Christian Oliver was born in 1978. He grew up in Devon and studied Classics at Lincoln College, Oxford.
He then did an intensive Arabic diploma, taught English and worked as a conservationist on Crete.
After cutting his teeth as a journalist on a Devon newspaper, he joined Reuters in London in 2002. He was Iran correspondent from 2003 to 2006, a chaotic period in which he covered the Bam earthquake, two disputed elections, oil deals, civil unrest and plane crashes. The job’s main attraction lay in escaping Tehran to write features in the provinces, heading out with caviar fishermen and accompanying Zoroastrian pilgrims. From 2006 to 2007, he was senior correspondent for Venezuela and Ecuador, sacrificing interminable hours to the rambling speeches of Hugo Chavez.
He is currently on sabbatical leave from the agency, teaching English, travelling and writing.

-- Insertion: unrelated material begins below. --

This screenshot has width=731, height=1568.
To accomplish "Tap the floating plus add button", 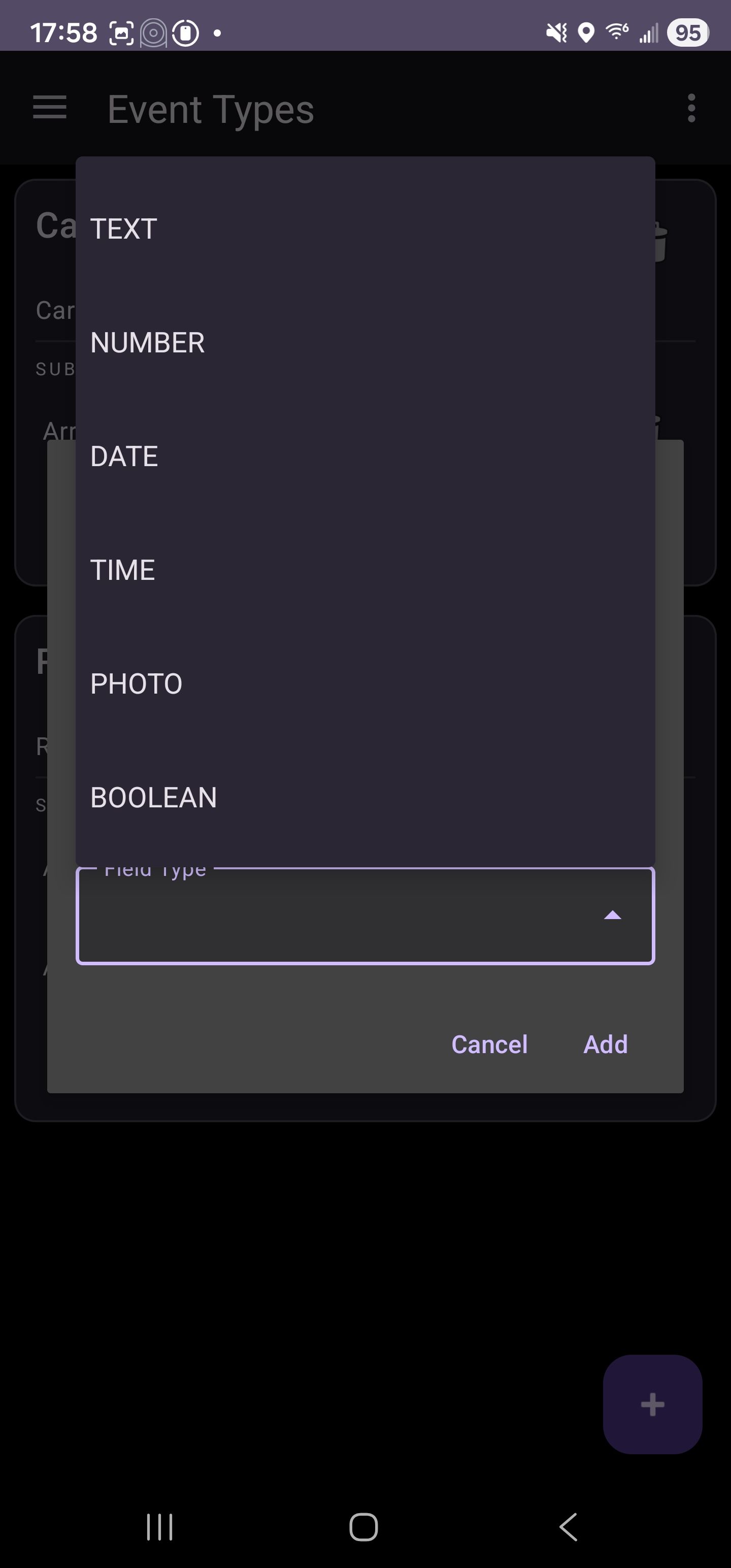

I was attracted to Andrew Lownie’s agency by his comprehensive and useful Web site. When I saw that Andrew had written a biography of John Buchan and represented a book on Percy Sykes, there seemed no better choice for a novel on the new Great Game. I was keen to find an agent with an interest in espionage and the Middle East. I had been warned that the world of publishers and literary agents was agonisingly slow-moving, with authors waiting for up to two months for their manuscripts to be read. Andrew replied the same day to my queries and always encouraged me to forge ahead whatever doubts I might be having.